Wastewater main leak affecting Northport; repairs scheduled, Tuskegee Airman and dies at 94

Jul 5, 2016

Workers in the Tuscaloosa area spent their holiday weekend dealing with a massive sewage spill that could pose a serious threat to area waterways.

Officials with the city of Northport say four pump stations were forced to close Saturday in order to perform emergency repairs on the main sewer pipeline. Those stations overflowed, leaking an unknown amount of raw sewage into three area creeks and the Black Warrior River.

Nelson Brooke is the Black Warrior Riverkeeper. He says city officials are waiting on guidance from the Alabama Department of Environmental Management before starting to clean up.

“…and that’s absolutely not the way it should be. They should have been on scene doing cleanup and disinfection, and putting out public notices at downstream public access points as the spill was happening.”

Brooke adds the city’s single post on Facebook to announce the spill was not nearly enough to communicate the potential danger, especially during a holiday weekend as thousands of people were using the river. ADEM officials are currently sampling water and investigating the extent of the spill.

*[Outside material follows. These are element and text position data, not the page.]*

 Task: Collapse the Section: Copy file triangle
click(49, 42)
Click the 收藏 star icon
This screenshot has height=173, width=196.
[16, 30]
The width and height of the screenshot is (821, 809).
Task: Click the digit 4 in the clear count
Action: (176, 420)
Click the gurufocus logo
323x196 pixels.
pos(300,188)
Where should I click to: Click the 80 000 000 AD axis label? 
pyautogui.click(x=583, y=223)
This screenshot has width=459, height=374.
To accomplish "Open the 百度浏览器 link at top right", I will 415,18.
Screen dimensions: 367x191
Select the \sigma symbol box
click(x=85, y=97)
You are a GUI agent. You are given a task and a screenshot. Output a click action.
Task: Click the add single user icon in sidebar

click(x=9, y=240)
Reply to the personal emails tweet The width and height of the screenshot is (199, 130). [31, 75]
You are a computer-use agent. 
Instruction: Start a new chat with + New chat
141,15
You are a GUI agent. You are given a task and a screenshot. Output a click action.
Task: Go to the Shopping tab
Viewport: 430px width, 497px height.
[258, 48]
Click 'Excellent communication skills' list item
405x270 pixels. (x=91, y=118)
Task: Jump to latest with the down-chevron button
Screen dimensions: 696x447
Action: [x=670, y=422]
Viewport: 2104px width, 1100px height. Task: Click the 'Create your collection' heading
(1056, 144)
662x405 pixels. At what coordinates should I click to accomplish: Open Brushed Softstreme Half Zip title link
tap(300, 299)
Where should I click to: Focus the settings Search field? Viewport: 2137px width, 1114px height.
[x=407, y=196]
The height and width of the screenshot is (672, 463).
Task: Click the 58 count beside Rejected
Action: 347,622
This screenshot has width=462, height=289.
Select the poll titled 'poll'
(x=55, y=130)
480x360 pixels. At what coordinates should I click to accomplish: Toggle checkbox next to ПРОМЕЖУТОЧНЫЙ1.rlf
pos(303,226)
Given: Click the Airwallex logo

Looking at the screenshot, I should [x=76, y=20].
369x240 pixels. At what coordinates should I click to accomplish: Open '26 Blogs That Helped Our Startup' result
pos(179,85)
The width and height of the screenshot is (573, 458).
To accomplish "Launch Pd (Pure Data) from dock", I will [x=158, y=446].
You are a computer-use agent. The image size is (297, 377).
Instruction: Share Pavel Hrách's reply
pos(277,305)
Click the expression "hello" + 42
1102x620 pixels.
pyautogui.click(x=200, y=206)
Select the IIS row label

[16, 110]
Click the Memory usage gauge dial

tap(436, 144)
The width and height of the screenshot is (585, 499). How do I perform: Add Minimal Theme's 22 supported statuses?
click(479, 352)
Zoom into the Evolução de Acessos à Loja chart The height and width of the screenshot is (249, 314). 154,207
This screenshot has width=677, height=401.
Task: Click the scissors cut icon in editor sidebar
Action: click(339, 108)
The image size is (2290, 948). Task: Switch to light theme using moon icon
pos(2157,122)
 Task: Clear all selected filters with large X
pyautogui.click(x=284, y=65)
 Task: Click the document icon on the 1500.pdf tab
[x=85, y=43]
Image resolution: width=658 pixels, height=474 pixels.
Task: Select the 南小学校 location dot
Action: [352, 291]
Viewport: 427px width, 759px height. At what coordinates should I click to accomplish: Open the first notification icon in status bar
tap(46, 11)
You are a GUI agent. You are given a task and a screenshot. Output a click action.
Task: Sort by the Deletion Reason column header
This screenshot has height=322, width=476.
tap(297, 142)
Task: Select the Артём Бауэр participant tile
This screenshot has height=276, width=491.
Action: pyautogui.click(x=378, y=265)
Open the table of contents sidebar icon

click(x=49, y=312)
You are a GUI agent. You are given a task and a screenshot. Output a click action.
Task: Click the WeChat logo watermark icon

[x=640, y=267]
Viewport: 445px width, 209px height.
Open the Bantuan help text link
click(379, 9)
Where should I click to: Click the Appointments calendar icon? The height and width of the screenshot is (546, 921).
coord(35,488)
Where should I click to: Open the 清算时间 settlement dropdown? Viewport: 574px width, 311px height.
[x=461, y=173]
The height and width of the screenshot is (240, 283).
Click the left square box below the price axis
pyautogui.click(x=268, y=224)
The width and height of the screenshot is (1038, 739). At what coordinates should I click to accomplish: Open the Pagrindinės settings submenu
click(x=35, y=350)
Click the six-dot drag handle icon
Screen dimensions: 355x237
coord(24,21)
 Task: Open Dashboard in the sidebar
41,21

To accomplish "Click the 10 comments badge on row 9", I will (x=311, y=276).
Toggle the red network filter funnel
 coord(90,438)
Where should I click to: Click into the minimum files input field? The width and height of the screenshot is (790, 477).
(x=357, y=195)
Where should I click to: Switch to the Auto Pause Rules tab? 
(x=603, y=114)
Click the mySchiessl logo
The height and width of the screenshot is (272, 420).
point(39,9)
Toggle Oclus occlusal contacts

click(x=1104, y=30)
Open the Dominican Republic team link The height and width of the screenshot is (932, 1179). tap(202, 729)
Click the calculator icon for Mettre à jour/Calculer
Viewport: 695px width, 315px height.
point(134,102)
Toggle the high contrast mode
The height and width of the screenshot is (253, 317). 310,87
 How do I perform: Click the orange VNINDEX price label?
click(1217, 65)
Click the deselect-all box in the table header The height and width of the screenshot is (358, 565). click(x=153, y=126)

A member of the famous Tuskegee Airmen during World War II has died.

Family members say 94-year-old Roscoe Brown Jr. died at a Bronx, New York Hospital this past Saturday.

Brown with five other airmen accepted the Congressional Gold Medal on behalf of the Tuskegee Airmen back in 2007.  The airmen were a segregated unit in Alabama.

President George W. Bush and Congress awarded the airmen with one of the nation's highest honors for fighting to defend their country even as they faced bigotry at home.

Brown also served as president of the Bronx Community College and director of the Institute of Afro-American Affairs at New York University.

The Fourth of July Weekend is in the books and that means the money making season is in full swing for Alabama’s gulf coast.

The state’s beaches are the busiest up until the Labor Day weekend. Alabama tourism officials say those tax dollars benefit the whole state.

Brian Jones is with the state department of tourism. He says the beaches bring in over twelve point five billion dollars during the summer months to the state in revenue…

“Because of the impact, each household ends up saving about four hundred and twenty something odd dollars that they don't have to pay in taxes because of the tax revenue generated by tourism.”

Jones says that the beaches usually have something planned every weekend.  The point there is turn one-time visitors into repeat customers in the future.